■ WHAT THE EXERCISE ASKS ■
From the line containing "Instruction: Select the Size Guide heading" through the end of the material below, output each line exactly as written, with pictures excluded.

■ AVAILABLE DATA ■
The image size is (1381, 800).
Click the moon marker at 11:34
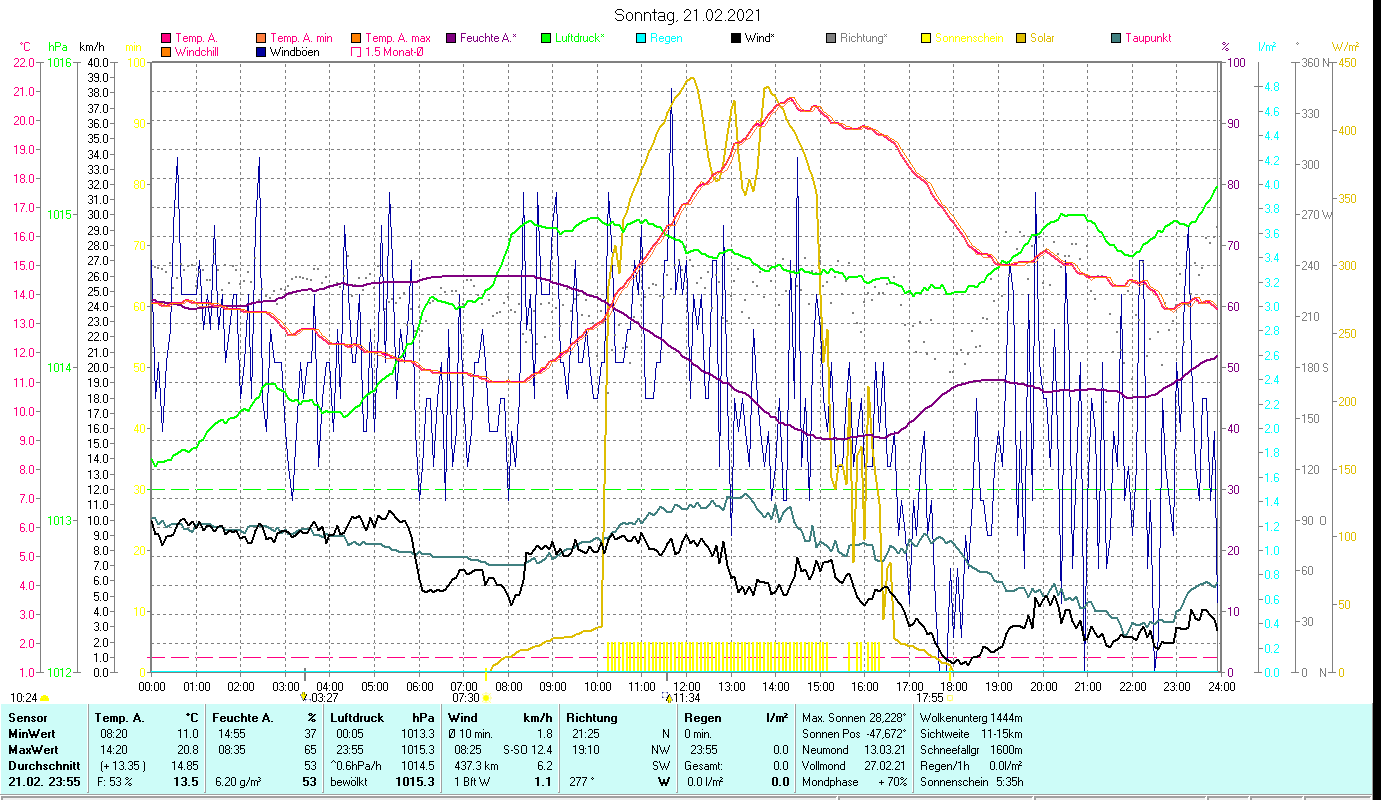coord(667,697)
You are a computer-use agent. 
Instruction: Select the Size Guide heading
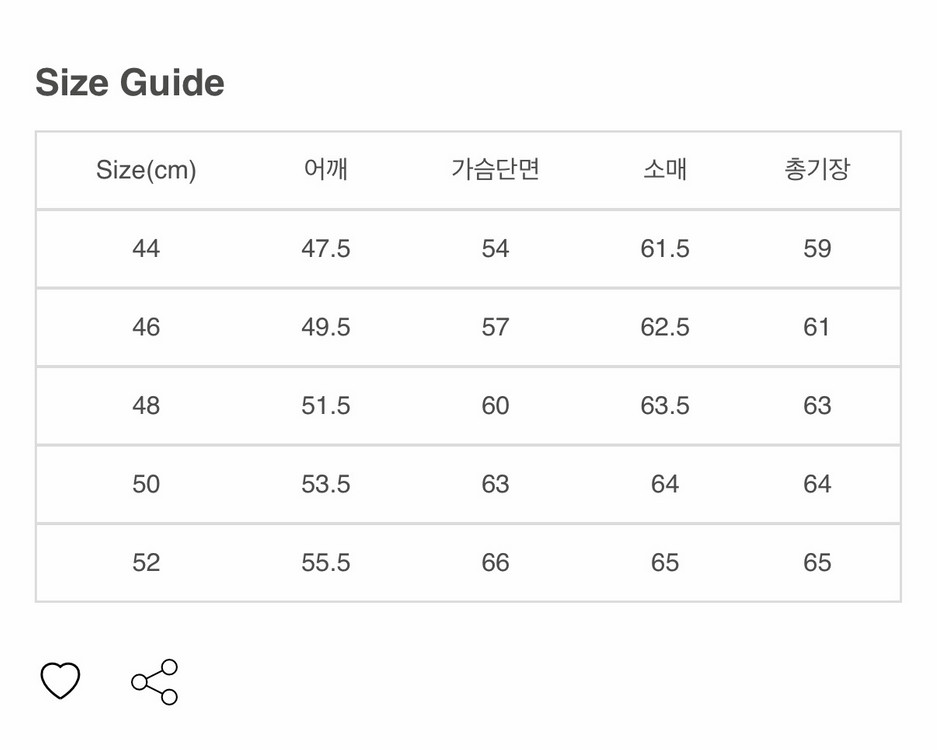click(x=128, y=83)
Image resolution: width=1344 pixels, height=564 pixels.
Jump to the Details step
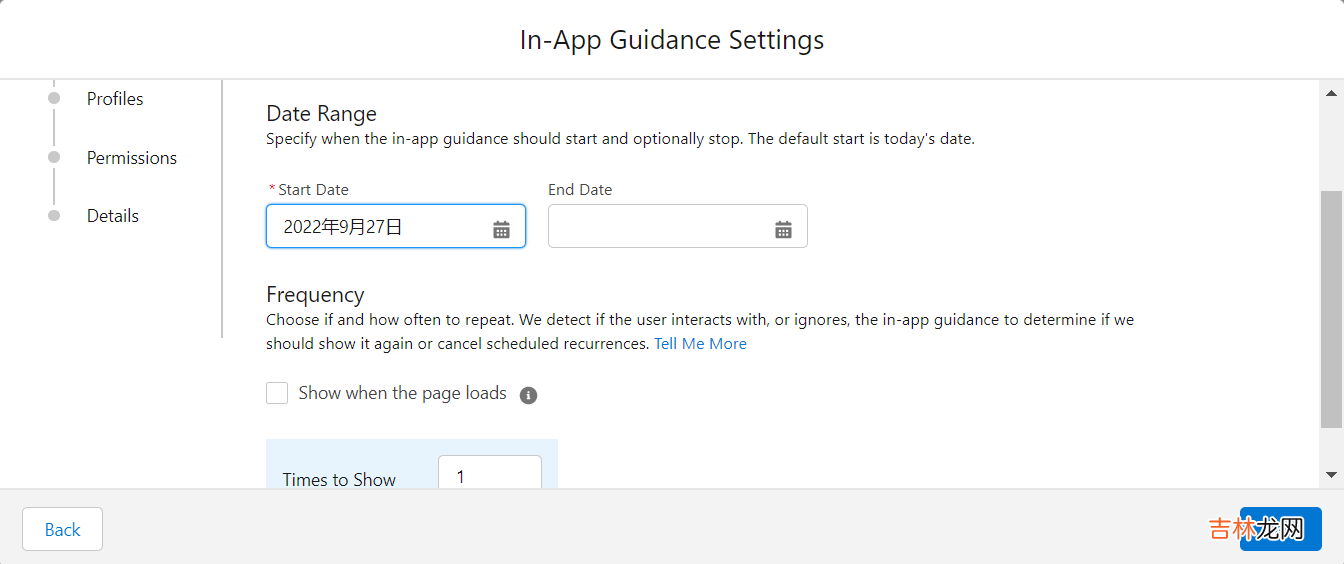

■ EXERCISE RESULT ■
Instruction: Select the Size Guide heading
click(x=128, y=83)
Image resolution: width=1344 pixels, height=564 pixels.
Jump to the Details step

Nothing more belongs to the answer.